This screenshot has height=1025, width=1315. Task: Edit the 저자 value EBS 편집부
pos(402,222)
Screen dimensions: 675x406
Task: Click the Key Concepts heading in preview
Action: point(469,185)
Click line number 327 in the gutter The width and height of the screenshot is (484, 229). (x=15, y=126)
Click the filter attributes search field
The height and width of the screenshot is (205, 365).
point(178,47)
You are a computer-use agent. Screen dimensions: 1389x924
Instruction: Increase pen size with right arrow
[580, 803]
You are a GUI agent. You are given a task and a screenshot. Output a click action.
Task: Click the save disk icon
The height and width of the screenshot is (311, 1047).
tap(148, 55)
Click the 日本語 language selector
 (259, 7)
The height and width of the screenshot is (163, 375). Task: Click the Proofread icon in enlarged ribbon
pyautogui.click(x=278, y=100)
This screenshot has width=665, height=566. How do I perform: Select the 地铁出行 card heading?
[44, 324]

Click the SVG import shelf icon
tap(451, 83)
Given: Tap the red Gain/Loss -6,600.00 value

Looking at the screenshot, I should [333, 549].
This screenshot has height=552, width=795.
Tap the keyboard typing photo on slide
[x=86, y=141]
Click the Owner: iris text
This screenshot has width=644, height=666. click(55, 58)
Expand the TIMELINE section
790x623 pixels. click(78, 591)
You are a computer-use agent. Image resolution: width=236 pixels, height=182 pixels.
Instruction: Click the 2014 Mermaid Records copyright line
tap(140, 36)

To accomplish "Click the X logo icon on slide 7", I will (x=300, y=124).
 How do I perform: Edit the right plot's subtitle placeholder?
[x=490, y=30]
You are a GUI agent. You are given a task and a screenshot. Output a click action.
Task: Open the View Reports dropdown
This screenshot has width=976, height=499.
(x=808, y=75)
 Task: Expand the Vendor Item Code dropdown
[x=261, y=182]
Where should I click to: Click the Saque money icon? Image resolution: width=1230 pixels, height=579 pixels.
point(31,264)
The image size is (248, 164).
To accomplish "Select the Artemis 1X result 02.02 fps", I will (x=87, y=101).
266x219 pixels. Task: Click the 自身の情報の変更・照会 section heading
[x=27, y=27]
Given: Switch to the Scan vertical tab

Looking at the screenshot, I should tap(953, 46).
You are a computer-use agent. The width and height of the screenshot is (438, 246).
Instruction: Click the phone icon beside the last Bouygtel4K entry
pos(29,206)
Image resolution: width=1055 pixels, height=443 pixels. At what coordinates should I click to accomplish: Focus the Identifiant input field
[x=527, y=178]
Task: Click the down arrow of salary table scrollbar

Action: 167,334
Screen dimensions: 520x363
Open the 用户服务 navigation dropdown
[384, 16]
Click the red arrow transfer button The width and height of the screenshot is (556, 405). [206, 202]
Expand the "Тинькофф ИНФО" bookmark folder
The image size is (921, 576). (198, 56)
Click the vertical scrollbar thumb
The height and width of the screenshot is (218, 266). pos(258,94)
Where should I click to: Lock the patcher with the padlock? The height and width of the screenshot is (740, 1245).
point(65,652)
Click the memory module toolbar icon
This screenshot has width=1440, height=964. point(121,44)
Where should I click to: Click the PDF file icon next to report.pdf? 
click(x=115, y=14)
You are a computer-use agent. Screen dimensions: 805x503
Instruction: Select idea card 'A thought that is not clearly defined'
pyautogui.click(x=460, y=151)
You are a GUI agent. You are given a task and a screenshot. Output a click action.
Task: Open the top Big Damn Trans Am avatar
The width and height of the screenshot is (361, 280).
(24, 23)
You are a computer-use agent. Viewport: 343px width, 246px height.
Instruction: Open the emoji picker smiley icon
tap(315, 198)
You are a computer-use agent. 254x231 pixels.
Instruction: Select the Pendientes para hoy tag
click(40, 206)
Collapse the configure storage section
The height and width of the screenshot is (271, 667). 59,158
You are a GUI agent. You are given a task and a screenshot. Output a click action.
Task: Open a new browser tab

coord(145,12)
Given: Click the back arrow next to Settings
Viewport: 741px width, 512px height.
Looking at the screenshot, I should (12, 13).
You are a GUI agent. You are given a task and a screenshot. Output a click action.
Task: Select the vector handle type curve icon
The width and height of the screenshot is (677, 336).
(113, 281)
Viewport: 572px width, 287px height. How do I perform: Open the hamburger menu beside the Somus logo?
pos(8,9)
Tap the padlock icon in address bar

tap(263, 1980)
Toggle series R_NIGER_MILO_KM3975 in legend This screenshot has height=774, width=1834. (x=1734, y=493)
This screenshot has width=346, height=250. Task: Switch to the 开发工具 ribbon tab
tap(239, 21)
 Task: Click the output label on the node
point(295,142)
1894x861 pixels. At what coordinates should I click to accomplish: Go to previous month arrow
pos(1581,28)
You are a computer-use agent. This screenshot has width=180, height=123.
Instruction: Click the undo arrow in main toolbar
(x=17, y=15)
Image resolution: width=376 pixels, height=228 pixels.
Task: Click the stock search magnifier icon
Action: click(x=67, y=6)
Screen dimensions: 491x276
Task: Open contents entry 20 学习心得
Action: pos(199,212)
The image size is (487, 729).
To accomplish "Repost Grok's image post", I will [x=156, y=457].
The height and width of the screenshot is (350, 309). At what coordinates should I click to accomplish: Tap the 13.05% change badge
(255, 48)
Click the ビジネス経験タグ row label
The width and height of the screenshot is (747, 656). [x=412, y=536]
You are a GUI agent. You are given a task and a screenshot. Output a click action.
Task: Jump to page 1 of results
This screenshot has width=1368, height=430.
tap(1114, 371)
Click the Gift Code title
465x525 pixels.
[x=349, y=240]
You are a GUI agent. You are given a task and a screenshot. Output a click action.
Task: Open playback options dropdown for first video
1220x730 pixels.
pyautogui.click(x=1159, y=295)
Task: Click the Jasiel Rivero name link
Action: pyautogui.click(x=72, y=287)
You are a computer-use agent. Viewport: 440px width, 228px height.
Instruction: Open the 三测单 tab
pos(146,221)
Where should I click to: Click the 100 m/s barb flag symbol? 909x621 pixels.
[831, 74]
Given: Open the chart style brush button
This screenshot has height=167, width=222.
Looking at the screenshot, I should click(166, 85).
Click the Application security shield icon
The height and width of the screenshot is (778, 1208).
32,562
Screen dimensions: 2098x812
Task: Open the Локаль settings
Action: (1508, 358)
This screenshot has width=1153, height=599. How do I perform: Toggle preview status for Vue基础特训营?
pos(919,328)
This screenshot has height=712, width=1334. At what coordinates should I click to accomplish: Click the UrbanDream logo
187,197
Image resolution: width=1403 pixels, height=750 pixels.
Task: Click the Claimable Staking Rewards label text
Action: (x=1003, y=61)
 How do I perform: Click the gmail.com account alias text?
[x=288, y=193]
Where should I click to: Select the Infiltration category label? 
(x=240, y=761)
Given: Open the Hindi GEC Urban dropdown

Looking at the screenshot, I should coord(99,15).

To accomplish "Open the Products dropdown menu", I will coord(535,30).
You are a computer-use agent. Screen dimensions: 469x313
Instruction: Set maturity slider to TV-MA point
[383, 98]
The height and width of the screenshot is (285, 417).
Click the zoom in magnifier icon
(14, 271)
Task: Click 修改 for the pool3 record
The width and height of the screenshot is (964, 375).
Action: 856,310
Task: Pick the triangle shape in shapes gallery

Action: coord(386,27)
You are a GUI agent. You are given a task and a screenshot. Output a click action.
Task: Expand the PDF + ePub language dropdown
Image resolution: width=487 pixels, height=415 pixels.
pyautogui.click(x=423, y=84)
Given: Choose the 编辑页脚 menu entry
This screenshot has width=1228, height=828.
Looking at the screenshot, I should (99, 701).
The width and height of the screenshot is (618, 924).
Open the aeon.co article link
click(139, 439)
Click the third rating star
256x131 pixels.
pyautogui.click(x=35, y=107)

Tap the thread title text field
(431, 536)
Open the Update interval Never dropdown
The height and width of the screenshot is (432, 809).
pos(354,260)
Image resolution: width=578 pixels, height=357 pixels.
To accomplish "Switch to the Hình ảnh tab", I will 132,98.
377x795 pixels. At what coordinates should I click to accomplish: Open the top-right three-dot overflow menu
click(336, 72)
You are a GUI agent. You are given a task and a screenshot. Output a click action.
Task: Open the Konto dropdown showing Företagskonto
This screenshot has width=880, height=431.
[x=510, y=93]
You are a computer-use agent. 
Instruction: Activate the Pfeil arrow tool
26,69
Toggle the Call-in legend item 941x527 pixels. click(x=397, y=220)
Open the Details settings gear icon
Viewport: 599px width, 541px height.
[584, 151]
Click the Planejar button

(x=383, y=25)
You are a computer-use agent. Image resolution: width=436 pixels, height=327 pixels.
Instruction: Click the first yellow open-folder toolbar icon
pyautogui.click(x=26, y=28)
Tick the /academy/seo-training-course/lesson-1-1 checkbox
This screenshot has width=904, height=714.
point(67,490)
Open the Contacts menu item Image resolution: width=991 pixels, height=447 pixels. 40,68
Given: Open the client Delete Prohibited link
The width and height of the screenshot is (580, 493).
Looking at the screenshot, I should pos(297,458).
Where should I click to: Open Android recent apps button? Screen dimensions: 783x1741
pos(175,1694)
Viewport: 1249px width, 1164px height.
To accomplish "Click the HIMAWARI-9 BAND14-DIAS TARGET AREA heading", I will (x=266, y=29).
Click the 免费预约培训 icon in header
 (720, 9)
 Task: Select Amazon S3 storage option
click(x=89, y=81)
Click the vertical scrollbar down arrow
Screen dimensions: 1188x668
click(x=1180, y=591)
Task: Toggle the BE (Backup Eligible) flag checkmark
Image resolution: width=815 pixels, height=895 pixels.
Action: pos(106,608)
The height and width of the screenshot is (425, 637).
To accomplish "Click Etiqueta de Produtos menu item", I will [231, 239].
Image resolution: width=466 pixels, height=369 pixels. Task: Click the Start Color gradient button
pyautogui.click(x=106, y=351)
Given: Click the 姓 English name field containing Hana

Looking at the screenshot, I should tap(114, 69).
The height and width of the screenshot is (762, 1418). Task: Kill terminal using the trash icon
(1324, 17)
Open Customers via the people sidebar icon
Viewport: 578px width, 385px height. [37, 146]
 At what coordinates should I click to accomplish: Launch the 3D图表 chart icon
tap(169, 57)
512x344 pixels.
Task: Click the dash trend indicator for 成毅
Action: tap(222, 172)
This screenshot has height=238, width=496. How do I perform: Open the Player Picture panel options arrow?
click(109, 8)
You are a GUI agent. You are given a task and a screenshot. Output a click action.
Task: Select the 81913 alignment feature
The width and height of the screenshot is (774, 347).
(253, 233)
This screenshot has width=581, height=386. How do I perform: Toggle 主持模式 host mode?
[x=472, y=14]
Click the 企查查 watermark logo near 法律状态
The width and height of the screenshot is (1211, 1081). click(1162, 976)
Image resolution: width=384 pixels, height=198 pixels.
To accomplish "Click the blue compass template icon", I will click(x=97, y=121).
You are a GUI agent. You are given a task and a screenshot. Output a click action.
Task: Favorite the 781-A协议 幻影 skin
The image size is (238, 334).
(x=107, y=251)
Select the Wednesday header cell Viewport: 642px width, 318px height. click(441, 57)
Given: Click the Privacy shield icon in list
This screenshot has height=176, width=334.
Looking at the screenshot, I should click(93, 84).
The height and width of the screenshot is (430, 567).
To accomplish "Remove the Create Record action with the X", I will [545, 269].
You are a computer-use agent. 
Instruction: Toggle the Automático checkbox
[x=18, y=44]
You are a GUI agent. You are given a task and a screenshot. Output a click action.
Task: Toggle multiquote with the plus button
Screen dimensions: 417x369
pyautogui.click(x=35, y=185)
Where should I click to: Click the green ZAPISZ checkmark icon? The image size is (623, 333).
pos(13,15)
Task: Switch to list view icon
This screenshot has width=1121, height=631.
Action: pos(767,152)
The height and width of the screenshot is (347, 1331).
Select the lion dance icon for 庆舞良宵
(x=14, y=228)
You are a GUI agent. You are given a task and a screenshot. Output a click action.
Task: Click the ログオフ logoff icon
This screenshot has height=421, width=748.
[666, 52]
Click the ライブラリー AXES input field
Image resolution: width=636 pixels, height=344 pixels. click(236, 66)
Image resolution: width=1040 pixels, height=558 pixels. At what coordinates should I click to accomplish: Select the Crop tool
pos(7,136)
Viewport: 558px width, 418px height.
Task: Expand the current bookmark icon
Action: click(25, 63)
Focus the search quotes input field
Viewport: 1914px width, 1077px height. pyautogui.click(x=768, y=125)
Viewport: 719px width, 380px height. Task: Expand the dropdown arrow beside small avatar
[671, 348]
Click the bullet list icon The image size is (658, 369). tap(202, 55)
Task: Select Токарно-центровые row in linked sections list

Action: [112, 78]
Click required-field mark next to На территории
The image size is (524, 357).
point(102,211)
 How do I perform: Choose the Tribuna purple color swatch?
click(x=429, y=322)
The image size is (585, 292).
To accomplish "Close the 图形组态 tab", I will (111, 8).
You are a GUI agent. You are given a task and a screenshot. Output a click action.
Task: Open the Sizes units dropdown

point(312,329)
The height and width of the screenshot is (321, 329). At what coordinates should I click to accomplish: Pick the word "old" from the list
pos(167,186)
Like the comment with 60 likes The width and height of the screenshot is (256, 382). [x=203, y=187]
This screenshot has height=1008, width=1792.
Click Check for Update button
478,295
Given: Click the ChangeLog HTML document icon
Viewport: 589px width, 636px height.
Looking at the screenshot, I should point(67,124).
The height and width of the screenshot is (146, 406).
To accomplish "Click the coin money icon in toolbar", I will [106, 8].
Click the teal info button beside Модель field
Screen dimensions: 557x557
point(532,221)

================================

▶ [WHAT NEEDS TO BE DONE] Would you please reproduce the records above exactly, only from their first line through the line holding "You are a computer-use agent. Image resolution: width=236", with both ends included?

▶ [RESULT OF THE TASK]
This screenshot has height=1025, width=1315. Task: Edit the 저자 value EBS 편집부
pos(402,222)
Screen dimensions: 675x406
Task: Click the Key Concepts heading in preview
Action: point(469,185)
Click line number 327 in the gutter The width and height of the screenshot is (484, 229). (x=15, y=126)
Click the filter attributes search field
The height and width of the screenshot is (205, 365).
point(178,47)
You are a computer-use agent. Screen dimensions: 1389x924
Instruction: Increase pen size with right arrow
[580, 803]
You are a GUI agent. You are given a task and a screenshot. Output a click action.
Task: Click the save disk icon
The height and width of the screenshot is (311, 1047).
tap(148, 55)
Click the 日本語 language selector
 (259, 7)
The height and width of the screenshot is (163, 375). Task: Click the Proofread icon in enlarged ribbon
pyautogui.click(x=278, y=100)
This screenshot has width=665, height=566. How do I perform: Select the 地铁出行 card heading?
[44, 324]

Click the SVG import shelf icon
tap(451, 83)
Given: Tap the red Gain/Loss -6,600.00 value

Looking at the screenshot, I should [333, 549].
This screenshot has height=552, width=795.
Tap the keyboard typing photo on slide
[x=86, y=141]
Click the Owner: iris text
This screenshot has width=644, height=666. click(55, 58)
Expand the TIMELINE section
790x623 pixels. click(78, 591)
You are a computer-use agent. Image resolution: width=236 pixels, height=182 pixels.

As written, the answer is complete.